Todo cambio de gobierno (en especial cuando se trata de uno tan drástico como el que se ha producido en Uruguay) provoca, en mayor o menor medida, la afloración de ciertas actitudes y discursos que permanecían más o menos invisibles o encubiertos durante el régimen anterior y que de pronto irrumpen y compiten por la legitimidad. En el caso de Uruguay, dicho cambio se orientó hacia un liberalismo bastante caníbal, cuasi ortodoxo en su despiadado apoyo al gran capital y a los consabidos malla oro, y al consecuente desprecio por los derechos y las garantías de las mayorías. Así van apareciendo, amparados en la seguridad y la confianza de que en alguna medida serán avalados, o al menos no serán sancionados, determinados dichos que rayan a estas alturas, no en la impunidad sino en el delirio. Esto es lo que viene sucediendo con los derechos humanos en el Uruguay desde marzo de 2020. Una ola creciente de ataques a esos derechos se viene verificando; se empezó por denostar, ignorar y descalificar a la Institución Nacional de Derechos Humanos, y se continuó de diversos pero sistemáticos modos, erosionando toda la estructura de su aparato conceptual, desde lo más visible y notorio, hasta lo más diminuto y en apariencia insignificante. Pero las palabras siempre son poderosas. Pueden mover y conmover. Pueden transformar en sentidos constructivos y en sentido destructivo. Pueden provocar catástrofes. De ahí que las palabras, especialmente en boca de políticos, jerarcas de gobierno y demás figuras públicas, deberían ser diez veces meditadas, sopesadas y ponderadas antes de ser proferidas, en especial cuando tales personas no están entre las cuatro paredes de su casa, o en la cantina o en la cancha de fútbol; y aunque estuvieran en esos y en cualesquiera otros sitios, desde el momento en que aceptaron su investidura pública quedan comprendidos en las generales de la ley, y deben hacerse cargo (en serio y no como una mera bravuconada retórica) de las consecuencias de sus actos y de sus dichos. Lo contrario causa daños irreversibles, porque lo contrario significa apartamiento de las leyes, y supone incurrir en conductas de franca discriminación, que nos hacen retroceder medio milenio de un plumazo. Medio milenio, sí, porque las expresiones mencionadas en la radio de Soriano recuerdan a las pseudo justificaciones empleadas para estigmatizar y perseguir a poblaciones enteras, entre ellas a judíos y a moros, por la simple causa de que eran “el diferente”, o sea “el otro”.

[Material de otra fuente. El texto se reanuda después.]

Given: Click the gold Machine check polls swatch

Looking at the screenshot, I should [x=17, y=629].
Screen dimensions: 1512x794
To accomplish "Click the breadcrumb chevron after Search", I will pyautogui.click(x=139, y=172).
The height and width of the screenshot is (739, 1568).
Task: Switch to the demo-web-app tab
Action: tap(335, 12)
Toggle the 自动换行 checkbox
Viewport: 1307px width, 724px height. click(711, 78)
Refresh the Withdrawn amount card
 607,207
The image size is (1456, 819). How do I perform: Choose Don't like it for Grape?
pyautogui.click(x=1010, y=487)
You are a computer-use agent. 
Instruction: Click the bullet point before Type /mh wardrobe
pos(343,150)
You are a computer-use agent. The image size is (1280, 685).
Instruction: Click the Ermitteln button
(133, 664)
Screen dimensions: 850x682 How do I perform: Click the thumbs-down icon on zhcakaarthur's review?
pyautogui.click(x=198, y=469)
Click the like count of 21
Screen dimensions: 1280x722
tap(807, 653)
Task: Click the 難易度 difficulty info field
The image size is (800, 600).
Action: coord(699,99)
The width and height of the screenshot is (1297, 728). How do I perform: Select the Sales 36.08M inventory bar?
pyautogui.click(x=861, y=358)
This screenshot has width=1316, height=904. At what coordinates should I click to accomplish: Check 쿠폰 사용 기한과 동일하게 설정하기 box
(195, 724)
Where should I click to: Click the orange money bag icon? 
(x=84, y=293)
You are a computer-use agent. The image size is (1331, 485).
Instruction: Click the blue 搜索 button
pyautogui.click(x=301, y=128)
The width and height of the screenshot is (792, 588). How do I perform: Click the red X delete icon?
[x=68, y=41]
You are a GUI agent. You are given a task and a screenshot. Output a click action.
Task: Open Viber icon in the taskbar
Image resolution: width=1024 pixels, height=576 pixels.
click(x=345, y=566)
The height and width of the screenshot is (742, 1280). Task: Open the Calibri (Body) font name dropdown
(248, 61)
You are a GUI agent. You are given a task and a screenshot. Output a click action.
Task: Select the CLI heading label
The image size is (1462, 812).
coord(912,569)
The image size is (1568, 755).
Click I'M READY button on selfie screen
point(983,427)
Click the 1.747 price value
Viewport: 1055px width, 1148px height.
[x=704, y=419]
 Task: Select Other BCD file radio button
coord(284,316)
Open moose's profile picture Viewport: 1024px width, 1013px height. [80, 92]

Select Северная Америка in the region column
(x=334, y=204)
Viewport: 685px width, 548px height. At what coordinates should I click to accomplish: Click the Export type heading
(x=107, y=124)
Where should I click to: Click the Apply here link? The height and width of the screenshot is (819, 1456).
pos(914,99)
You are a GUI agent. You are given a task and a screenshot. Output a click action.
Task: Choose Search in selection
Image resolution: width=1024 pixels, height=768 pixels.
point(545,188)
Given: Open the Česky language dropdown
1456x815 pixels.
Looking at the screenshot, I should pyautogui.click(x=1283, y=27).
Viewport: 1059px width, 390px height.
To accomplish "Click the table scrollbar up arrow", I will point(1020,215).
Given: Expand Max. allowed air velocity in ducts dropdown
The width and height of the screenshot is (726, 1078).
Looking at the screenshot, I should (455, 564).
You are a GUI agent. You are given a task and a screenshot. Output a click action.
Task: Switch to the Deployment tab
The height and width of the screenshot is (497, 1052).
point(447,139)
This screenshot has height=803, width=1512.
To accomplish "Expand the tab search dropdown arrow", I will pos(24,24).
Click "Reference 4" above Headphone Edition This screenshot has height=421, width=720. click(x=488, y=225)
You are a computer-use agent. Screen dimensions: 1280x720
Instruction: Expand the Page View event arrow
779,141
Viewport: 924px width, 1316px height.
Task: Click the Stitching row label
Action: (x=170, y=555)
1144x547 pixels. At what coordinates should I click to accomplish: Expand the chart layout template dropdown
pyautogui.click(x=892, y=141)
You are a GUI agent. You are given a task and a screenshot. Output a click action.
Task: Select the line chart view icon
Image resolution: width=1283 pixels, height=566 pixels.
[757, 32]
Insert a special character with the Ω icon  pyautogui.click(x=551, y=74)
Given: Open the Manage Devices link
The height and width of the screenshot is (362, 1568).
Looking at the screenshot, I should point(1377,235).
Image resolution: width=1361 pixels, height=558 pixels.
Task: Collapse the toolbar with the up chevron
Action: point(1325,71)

Si la palabra es poder, entonces la palabra nunca es inocente. Pero además, el invento mata al inventor. Eso es lo que no pueden ver, en su incapacidad para la reflexión, los discriminadores. El poder de apropiación, manipulación y gestión de las palabras, los símbolos y los significados constituye un boomerang que también nos ataca a nosotros, los bárbaros, los salvajes, los ‘tercermundistas’ o vulgares sudacas que, a los ojos de los europeos o sea de la gente “bien” (dentro de la que estarán, sin duda, los “normales”) vivimos sumidos en la edad media y en el feudalismo.
Como si todo esto fuera poco, los discursos de discriminación tienden a atentar contra la propia democracia, ya que las imágenes del “otro” como enemigo colocan a ese “otro” (tan ciudadano como cualquiera) en un lugar marginal, inferior y deslegitimado. Así los discapacitados, los afrodescendientes y los trans no integrarían la categoría de la normalidad y por lo tanto, no gozarían de los mismos derechos y prerrogativas de los que sí gozan los “normales”. Serían, en buena medida, inhumanos o menos humanos que el resto de los felices normales. Lo cual me recuerda un bellísimo poema del filósofo cubano Roberto Fernández Retamar, titulado Felices los normales, del cual extraigo algunos versos, para cerrar estas líneas:
Felices los normales, esos seres extraños.
Los que no tuvieron una madre loca, un padre borracho, un hijo delincuente,
Una casa en ninguna parte, una enfermedad desconocida […]
Los satisfechos, los gordos, los lindos,
Los rintintín y sus secuaces, los que cómo no, por aquí,
Los que ganan, los que son queridos hasta la empuñadura,
Los vendedores y sus compradores, […]
Pero que den paso a los que hacen los mundos y los sueños,
Las ilusiones, las sinfonías, las palabras que nos desbaratan
Y nos construyen, los más locos que sus madres, los más borrachos
Que sus padres y más delincuentes que sus hijos […]
Que les dejen su sitio en el infierno, y basta.